The main purpose of this paper is the construction of examples of strictly almost Kähler structures on some compact or non-compact manifolds. First, let \(M\) be an almost Kähler manifold and \(T = S^1 \times S^1\). Then the author proves that there exist uncountably many strictly almost Kähler structures on \(M \times T\), in particular with respect to the warped product \(M \times_f S^1 \times_{cf^{-1}} S^1\) where \(c\) is a constant and \(f\) is any non-constant, smooth, positive function on \(M\). Next, he uses his method to prove that on any Kähler manifold of dimension \(\geq 4\) there are uncountably many smooth non-equivalent strictly almost Kähler structures. Finally, he constructs uncountably many non-equivalent analytic strictly almost Kähler structures with negative constant scalar curvature on the torus \(T^6\). This construction may be extended to any \(T^{2k}\).

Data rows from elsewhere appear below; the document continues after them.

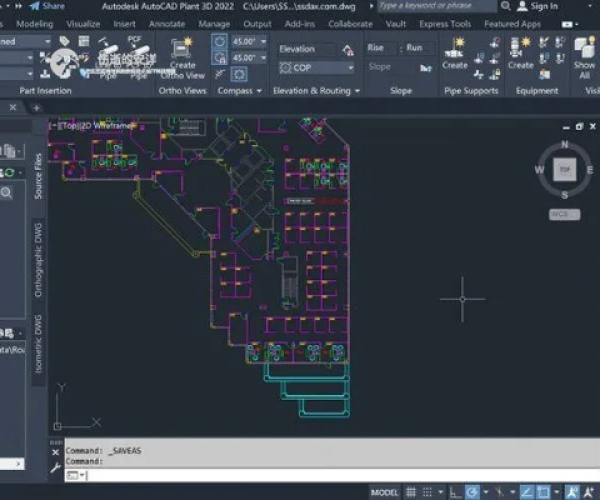Open the Orthographic DWG side tab
600x500 pixels.
39,260
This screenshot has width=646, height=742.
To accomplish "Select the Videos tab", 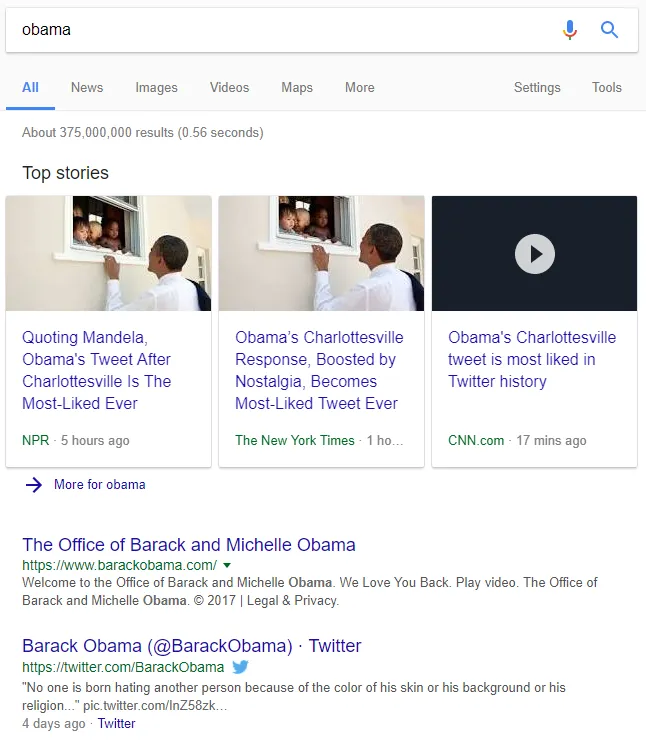I will 230,88.
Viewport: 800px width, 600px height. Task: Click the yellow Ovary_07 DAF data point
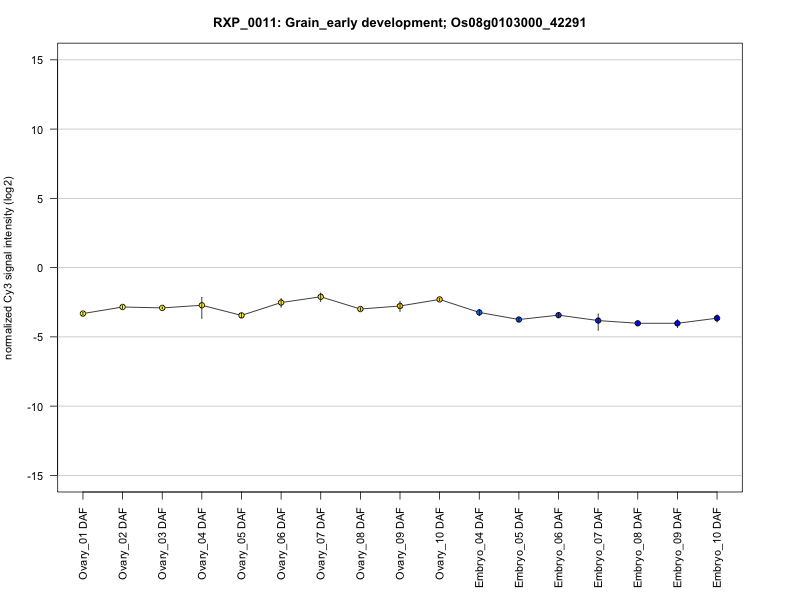tap(321, 296)
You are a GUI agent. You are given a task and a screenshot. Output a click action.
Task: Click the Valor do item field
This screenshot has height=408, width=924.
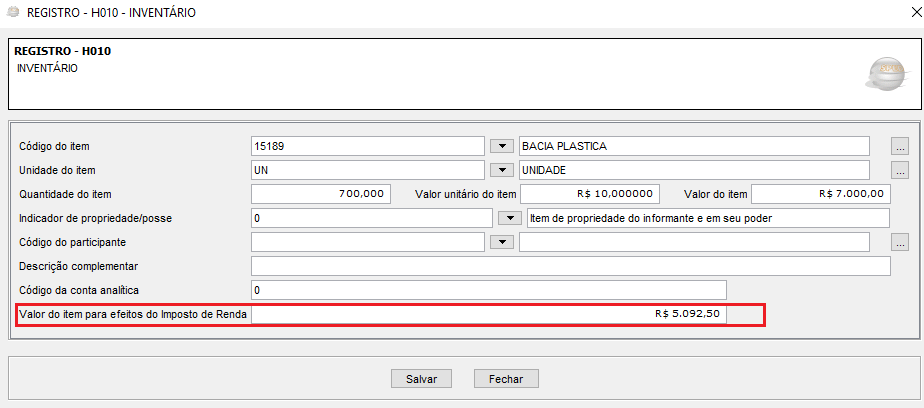pyautogui.click(x=819, y=194)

Note that a strictly almost Kähler manifold is an almost Hermitian manifold \((M,g,J)\) with closed Kähler form but non-parallel structure \(J\).
The method used by the author leads to the construction of examples of compact almost Kähler manifolds which do not admit any Kähler structure.

MSC:

53C15 General geometric structures on manifolds (almost complex, almost product structures, etc.)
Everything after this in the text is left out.